• **CHALLENGE**:
Reproduce each line of the listing below verbatim, keeping every character and the original line order.

## START

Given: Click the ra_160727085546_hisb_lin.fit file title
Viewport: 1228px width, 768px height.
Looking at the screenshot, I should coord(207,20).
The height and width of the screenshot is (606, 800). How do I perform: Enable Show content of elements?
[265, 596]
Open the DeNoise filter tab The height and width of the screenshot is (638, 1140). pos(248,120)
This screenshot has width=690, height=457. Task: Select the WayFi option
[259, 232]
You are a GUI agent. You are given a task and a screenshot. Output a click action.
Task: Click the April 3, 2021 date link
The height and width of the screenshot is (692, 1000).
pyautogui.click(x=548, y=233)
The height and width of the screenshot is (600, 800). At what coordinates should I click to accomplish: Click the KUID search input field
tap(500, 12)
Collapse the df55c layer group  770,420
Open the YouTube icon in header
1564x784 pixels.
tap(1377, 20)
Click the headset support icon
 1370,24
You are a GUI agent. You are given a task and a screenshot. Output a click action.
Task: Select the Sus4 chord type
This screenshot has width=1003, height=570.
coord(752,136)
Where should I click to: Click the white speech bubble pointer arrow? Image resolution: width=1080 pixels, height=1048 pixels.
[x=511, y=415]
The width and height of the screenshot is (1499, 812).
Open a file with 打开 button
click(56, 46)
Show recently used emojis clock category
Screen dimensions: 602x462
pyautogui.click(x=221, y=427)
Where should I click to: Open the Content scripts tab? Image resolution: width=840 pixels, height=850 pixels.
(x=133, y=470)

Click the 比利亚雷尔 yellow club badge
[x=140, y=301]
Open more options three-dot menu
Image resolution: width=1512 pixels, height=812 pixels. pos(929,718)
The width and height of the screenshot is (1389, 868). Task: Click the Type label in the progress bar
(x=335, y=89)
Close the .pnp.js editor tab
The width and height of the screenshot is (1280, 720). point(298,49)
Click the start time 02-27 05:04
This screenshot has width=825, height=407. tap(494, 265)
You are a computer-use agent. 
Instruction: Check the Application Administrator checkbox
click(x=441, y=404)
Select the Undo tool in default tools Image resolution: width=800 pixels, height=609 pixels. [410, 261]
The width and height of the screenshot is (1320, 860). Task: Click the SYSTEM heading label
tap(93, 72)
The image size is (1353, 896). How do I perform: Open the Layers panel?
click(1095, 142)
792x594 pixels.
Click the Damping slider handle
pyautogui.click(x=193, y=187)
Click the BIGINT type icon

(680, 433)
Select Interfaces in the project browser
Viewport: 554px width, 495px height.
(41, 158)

## END

• **EXERCISE SOLUTION**:
Given: Click the ra_160727085546_hisb_lin.fit file title
Viewport: 1228px width, 768px height.
Looking at the screenshot, I should coord(207,20).
The height and width of the screenshot is (606, 800). How do I perform: Enable Show content of elements?
[265, 596]
Open the DeNoise filter tab The height and width of the screenshot is (638, 1140). pos(248,120)
This screenshot has width=690, height=457. Task: Select the WayFi option
[259, 232]
You are a GUI agent. You are given a task and a screenshot. Output a click action.
Task: Click the April 3, 2021 date link
The height and width of the screenshot is (692, 1000).
pyautogui.click(x=548, y=233)
The height and width of the screenshot is (600, 800). At what coordinates should I click to accomplish: Click the KUID search input field
tap(500, 12)
Collapse the df55c layer group  770,420
Open the YouTube icon in header
1564x784 pixels.
tap(1377, 20)
Click the headset support icon
 1370,24
You are a GUI agent. You are given a task and a screenshot. Output a click action.
Task: Select the Sus4 chord type
This screenshot has width=1003, height=570.
coord(752,136)
Where should I click to: Click the white speech bubble pointer arrow? Image resolution: width=1080 pixels, height=1048 pixels.
[x=511, y=415]
The width and height of the screenshot is (1499, 812).
Open a file with 打开 button
click(56, 46)
Show recently used emojis clock category
Screen dimensions: 602x462
pyautogui.click(x=221, y=427)
Where should I click to: Open the Content scripts tab? Image resolution: width=840 pixels, height=850 pixels.
(x=133, y=470)

Click the 比利亚雷尔 yellow club badge
[x=140, y=301]
Open more options three-dot menu
Image resolution: width=1512 pixels, height=812 pixels. pos(929,718)
The width and height of the screenshot is (1389, 868). Task: Click the Type label in the progress bar
(x=335, y=89)
Close the .pnp.js editor tab
The width and height of the screenshot is (1280, 720). point(298,49)
Click the start time 02-27 05:04
This screenshot has width=825, height=407. tap(494, 265)
You are a computer-use agent. 
Instruction: Check the Application Administrator checkbox
click(x=441, y=404)
Select the Undo tool in default tools Image resolution: width=800 pixels, height=609 pixels. [410, 261]
The width and height of the screenshot is (1320, 860). Task: Click the SYSTEM heading label
tap(93, 72)
The image size is (1353, 896). How do I perform: Open the Layers panel?
click(1095, 142)
792x594 pixels.
Click the Damping slider handle
pyautogui.click(x=193, y=187)
Click the BIGINT type icon

(680, 433)
Select Interfaces in the project browser
Viewport: 554px width, 495px height.
(41, 158)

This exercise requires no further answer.